**REQUIREMENT**
Each line of the listing where "computer" appears should be reported.

**STORED DATA**
· · · ·

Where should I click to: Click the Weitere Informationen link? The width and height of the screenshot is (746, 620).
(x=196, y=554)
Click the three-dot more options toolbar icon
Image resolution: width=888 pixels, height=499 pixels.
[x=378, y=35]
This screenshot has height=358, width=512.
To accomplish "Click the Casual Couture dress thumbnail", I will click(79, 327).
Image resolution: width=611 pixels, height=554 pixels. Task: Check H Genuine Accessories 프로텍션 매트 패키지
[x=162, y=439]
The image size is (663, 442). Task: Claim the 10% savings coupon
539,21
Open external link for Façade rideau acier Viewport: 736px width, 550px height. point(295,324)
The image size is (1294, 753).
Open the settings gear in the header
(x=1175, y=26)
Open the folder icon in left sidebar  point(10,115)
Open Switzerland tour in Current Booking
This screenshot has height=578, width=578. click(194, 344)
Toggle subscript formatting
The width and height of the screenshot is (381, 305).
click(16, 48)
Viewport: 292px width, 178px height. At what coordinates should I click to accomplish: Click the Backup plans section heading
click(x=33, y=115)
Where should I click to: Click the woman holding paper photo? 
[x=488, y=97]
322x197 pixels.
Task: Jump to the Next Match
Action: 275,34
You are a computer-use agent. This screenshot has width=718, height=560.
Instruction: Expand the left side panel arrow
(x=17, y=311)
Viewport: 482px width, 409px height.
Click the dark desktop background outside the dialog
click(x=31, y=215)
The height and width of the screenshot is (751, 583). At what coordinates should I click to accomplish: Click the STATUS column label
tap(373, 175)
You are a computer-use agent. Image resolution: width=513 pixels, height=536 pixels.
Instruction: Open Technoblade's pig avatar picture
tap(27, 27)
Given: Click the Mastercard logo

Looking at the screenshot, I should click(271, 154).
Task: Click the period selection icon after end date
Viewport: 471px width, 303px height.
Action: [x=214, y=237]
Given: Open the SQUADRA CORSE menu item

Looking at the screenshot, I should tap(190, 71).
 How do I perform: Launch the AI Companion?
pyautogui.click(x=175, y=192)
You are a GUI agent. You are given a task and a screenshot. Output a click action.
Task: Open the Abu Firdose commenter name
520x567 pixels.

· · · ·

**OUTPUT FOR THIS TASK**
You are a computer-use agent. This screenshot has width=718, height=560.
You are a computer-use agent. Image resolution: width=513 pixels, height=536 pixels.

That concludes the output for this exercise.